Former San Antonio officer who shot teen in McDonald's parking lot arrested
James Brennand — a former San Antonio Police Department officer who shot and critically wounded a teenager who was eating in his car in a McDonald's parking lot — has been arrested and charged with assault. Brennand was fired from the force on Oct. 4, two days after the shooting.
Brennand turned himself in Tuesday night, San Antonio Police Chief William McManus said during a press conference. He now faces two counts of aggravated assault by a public servant.
McManus said the two charges were for each of the two people in the car at the time of the shooting.
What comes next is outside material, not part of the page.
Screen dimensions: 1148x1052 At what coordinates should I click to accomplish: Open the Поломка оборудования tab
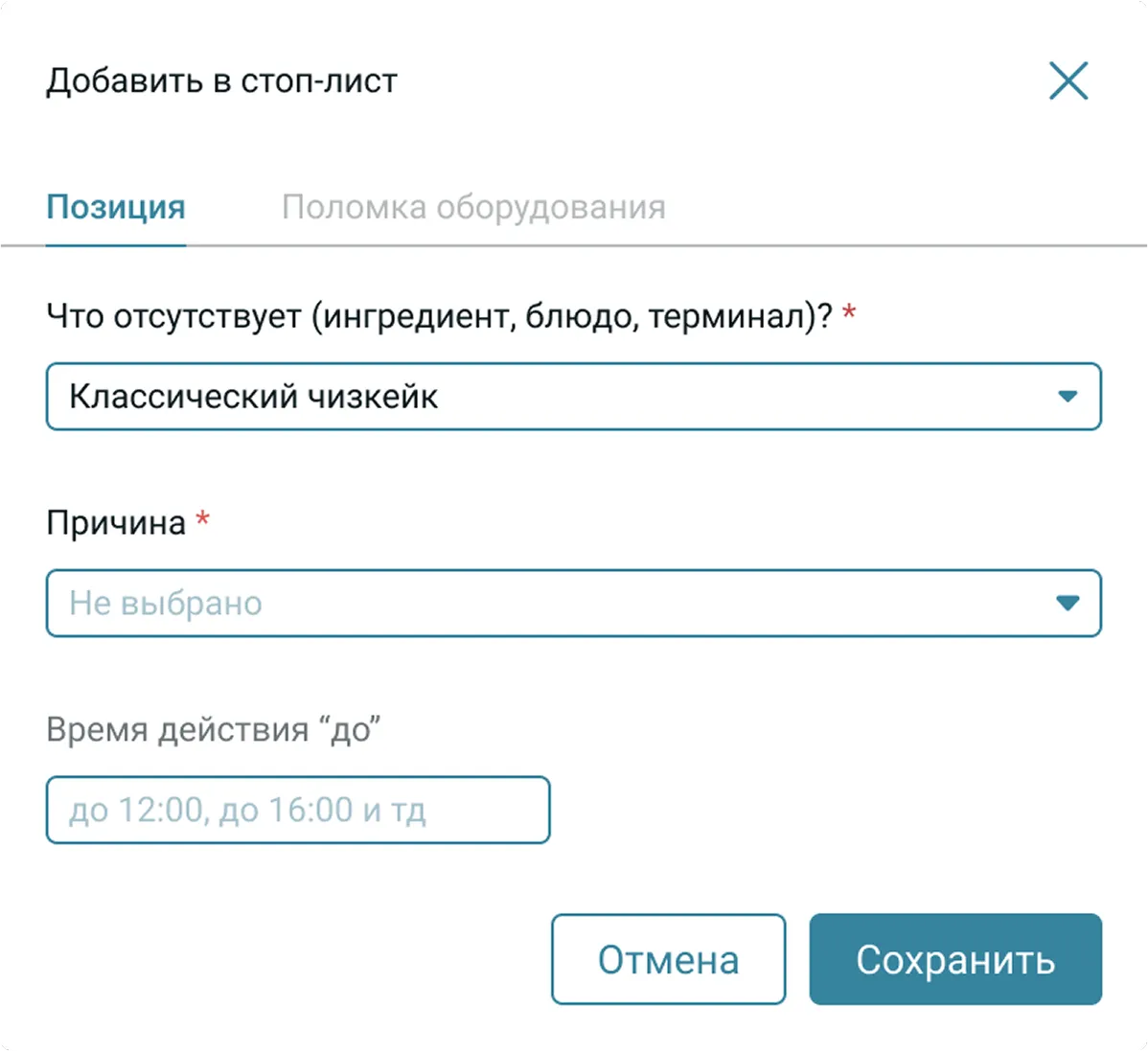473,207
Brennand shot 17-year-old Erik Cantu on Oct. 2. Body camera video showed Brennand walking toward a parked car in a McDonald's parking lot. He then opened the driver side door and ordered Cantu to get out of the car. Cantu, holding a hamburger, appeared shocked and reversed the car.
As the car backed away, the open door struck Brennand. About five seconds after he had opened the door, Brennand fired five rounds into the car. He fired an additional five shots as the car drove away.
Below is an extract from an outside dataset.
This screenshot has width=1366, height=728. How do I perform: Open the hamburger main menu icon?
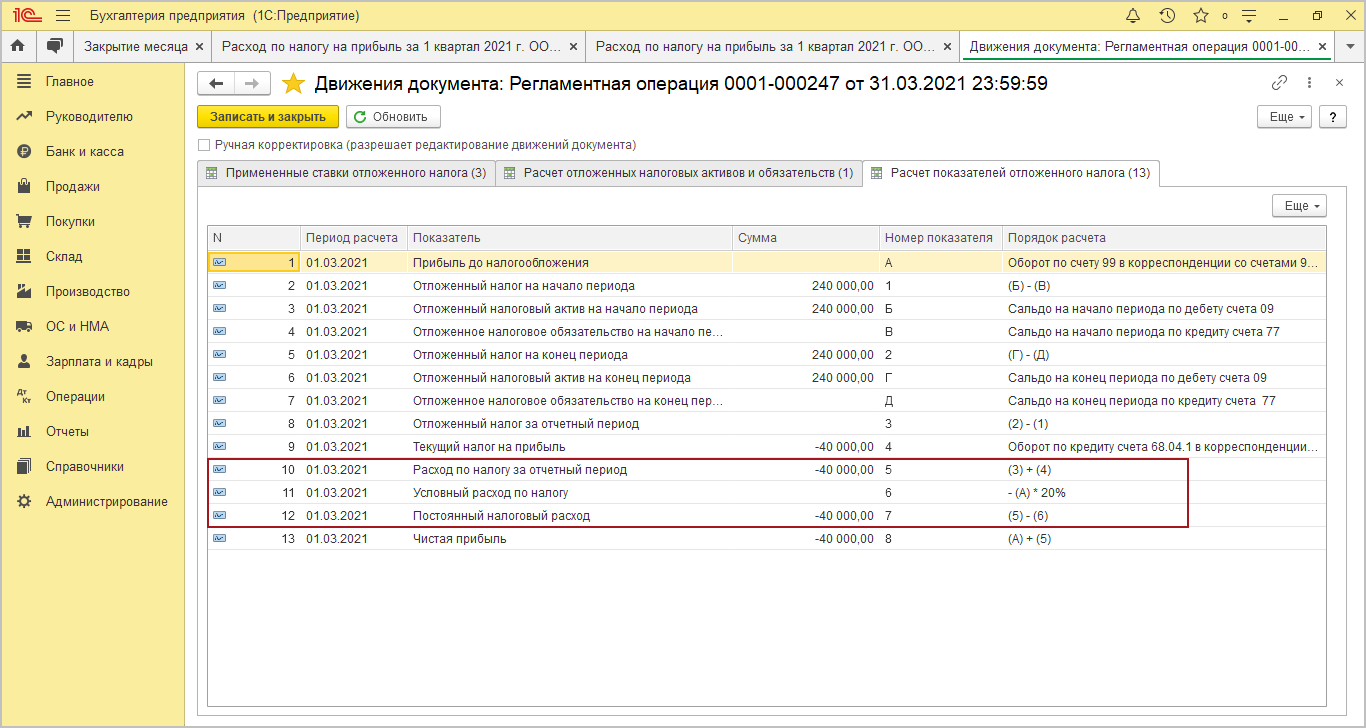coord(63,16)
Brennand, who had been on the force for less than one year, violated his training and police procedures after approaching the car, police training commander Alyssa Campos said in a statement announcing he had been fired.
"The officer abruptly opened the driver's door and ordered the driver out of the car" before the arrival of backup officers that Brennand had requested, Campos said.
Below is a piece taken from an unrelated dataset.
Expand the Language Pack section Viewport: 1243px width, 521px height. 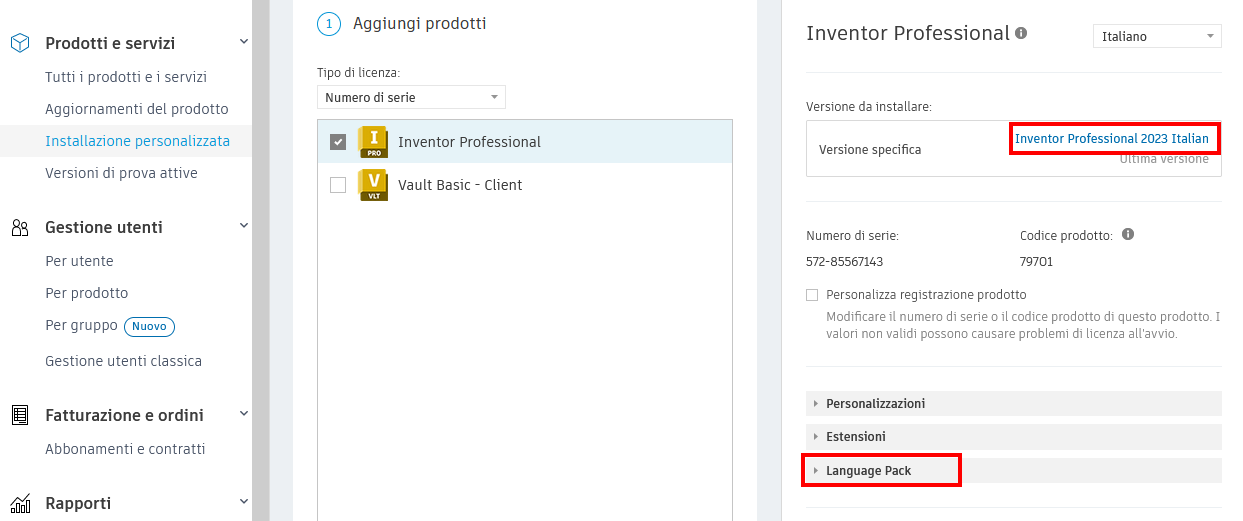point(868,470)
"Nothing that that officer did that night were in accordance with our training or our policies," McManus said Monday.
McManus on Tuesday said that Brennand was certified to patrol alone, but that the shooting was "unjustified, both administratively and criminally."
He said that the department and training academy staff are "confident that our policies and our training, when it came to this type of incident, are sound."
"This was a failure for one individual police officer," McManus said. "It had nothing to do with our policies. Policies do not allow that. Our training does not teach that."
Cantu's family said Tuesday that the teenager remains on life support.
"The last two days have been difficult and we expect more difficulty ahead, but we remain hopeful," the family said in a statement. "We'd like to correct any misrepresentations that Erik is in 'stable condition' or he is 'going to be fine.' That is not true. Every breath is a struggle for Erik. We ask for everyone's continued prayers for our son."
McManus noted in his Tuesday press conference that if Cantu "does not make it, then the charges will change."
Brennand was called to the McDonald's for an unrelated disturbance. He told investigators that the car looked like one that had evaded him the day before.
A Texas prosecutor said in a statement Friday that he has not seen enough evidence to file charges against the teenager.
"While Sunday's shooting of an unarmed teenager by a then-San Antonio Police officer remains under investigation, the facts and evidence we have received so far led us to reject the charges against Erik Cantu for further investigation," Bexar County District Attorney Joe Gonzales said.